SHORT PROBLEM =
Rewrite everything from the line containing "Open the Soft Tabs: 4 dropdown" down to the line containing "Viewport: 950px width, 573px height.", with "dropdown" swapped for "menu" and all else left unchanged.

INPUT ROWS =
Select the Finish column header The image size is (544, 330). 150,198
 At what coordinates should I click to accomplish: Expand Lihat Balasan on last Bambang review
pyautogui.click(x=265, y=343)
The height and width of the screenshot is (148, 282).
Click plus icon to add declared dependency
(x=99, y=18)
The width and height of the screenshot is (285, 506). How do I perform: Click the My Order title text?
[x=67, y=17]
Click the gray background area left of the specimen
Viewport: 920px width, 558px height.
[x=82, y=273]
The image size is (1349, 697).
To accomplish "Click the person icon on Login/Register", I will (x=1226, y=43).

--

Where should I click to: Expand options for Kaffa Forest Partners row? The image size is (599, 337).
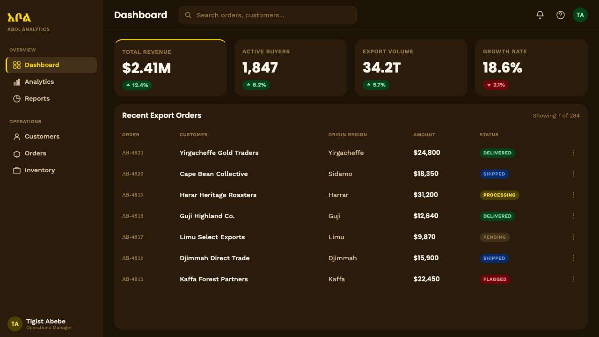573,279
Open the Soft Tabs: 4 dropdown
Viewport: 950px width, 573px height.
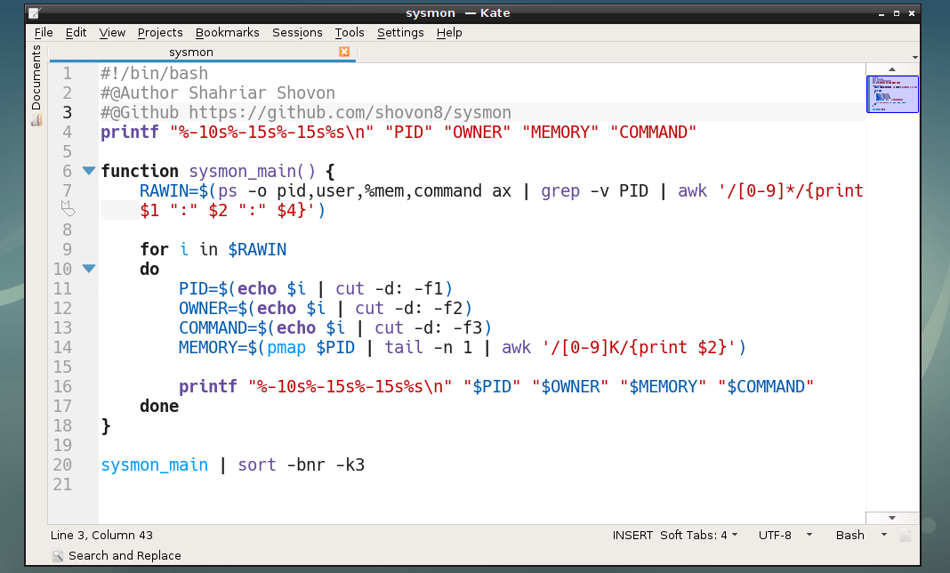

--

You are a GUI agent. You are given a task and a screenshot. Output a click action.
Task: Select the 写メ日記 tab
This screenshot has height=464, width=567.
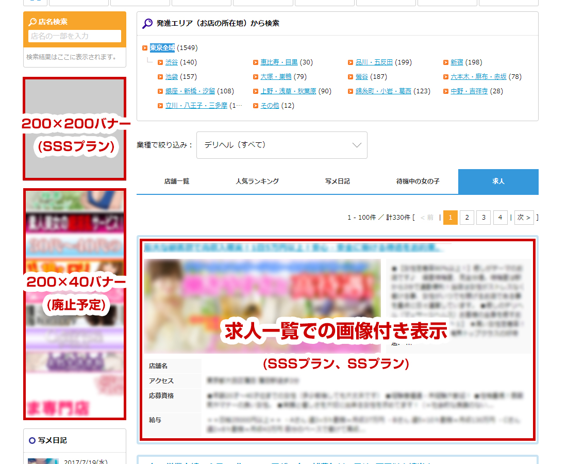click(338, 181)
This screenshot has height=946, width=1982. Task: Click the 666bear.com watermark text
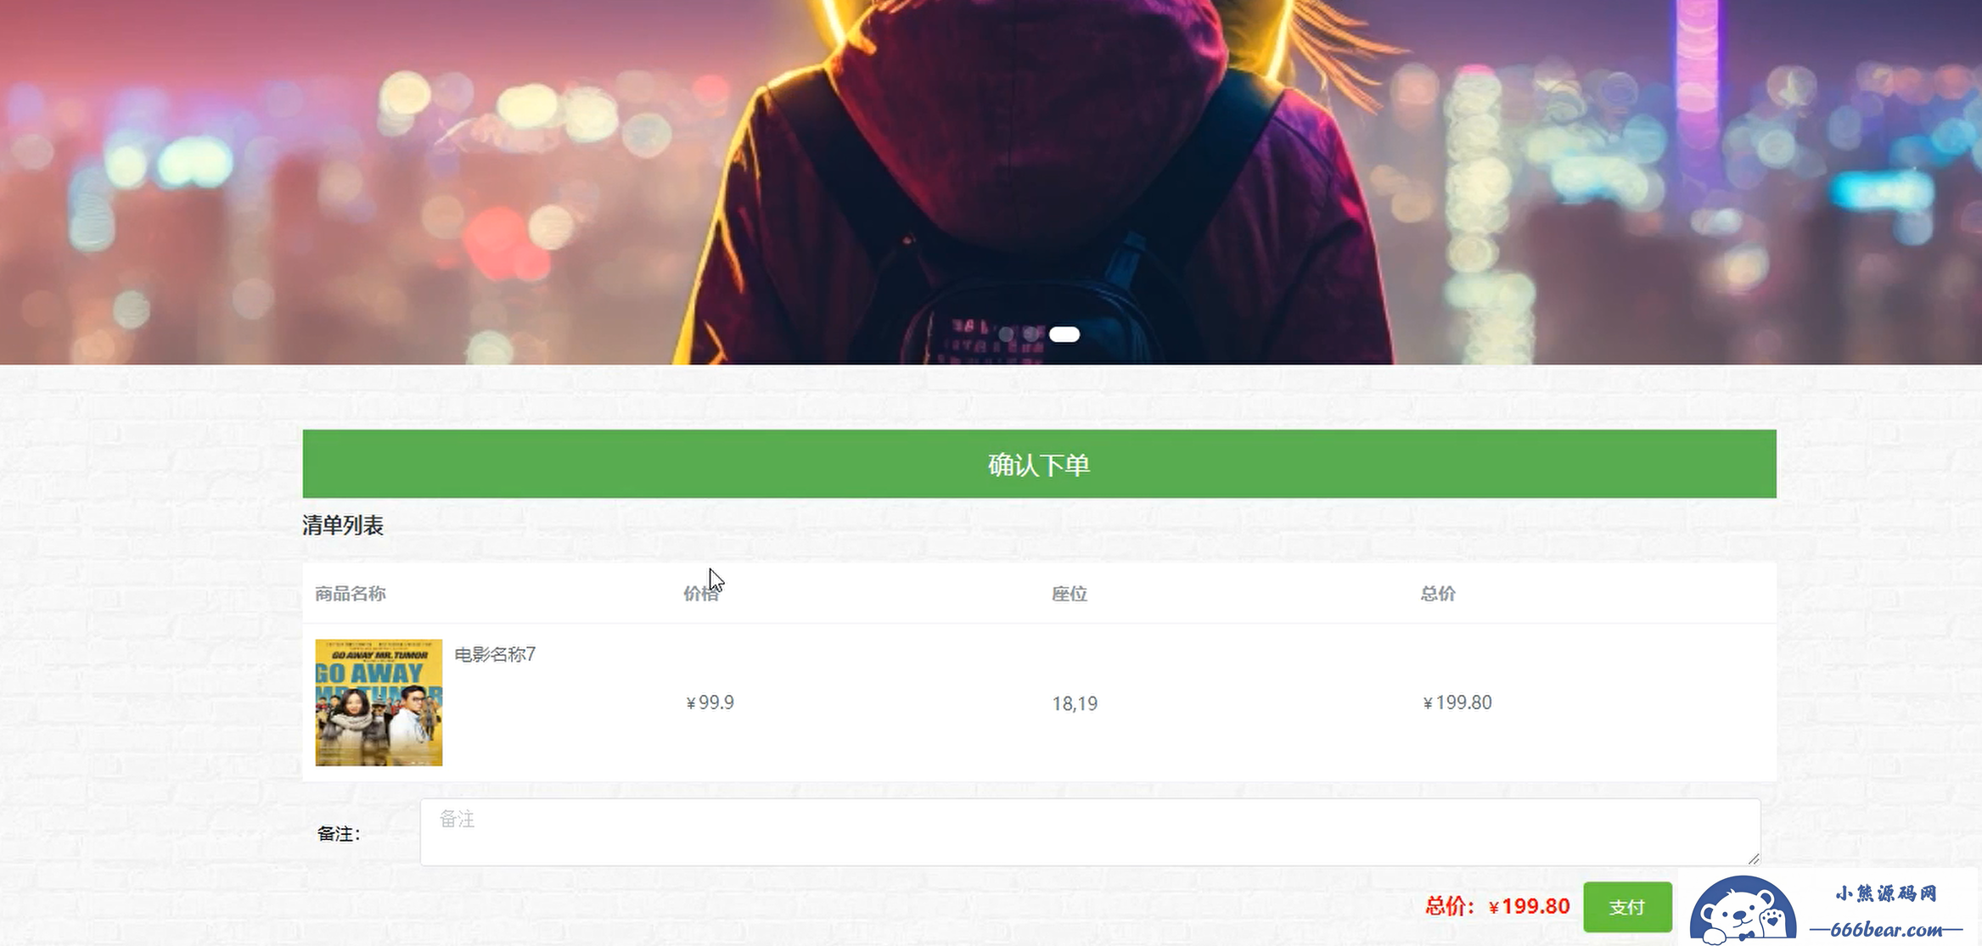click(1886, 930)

RESPONSE TO THE TASK =
Open the Soft Tabs: 4 menu
Viewport: 950px width, 573px height.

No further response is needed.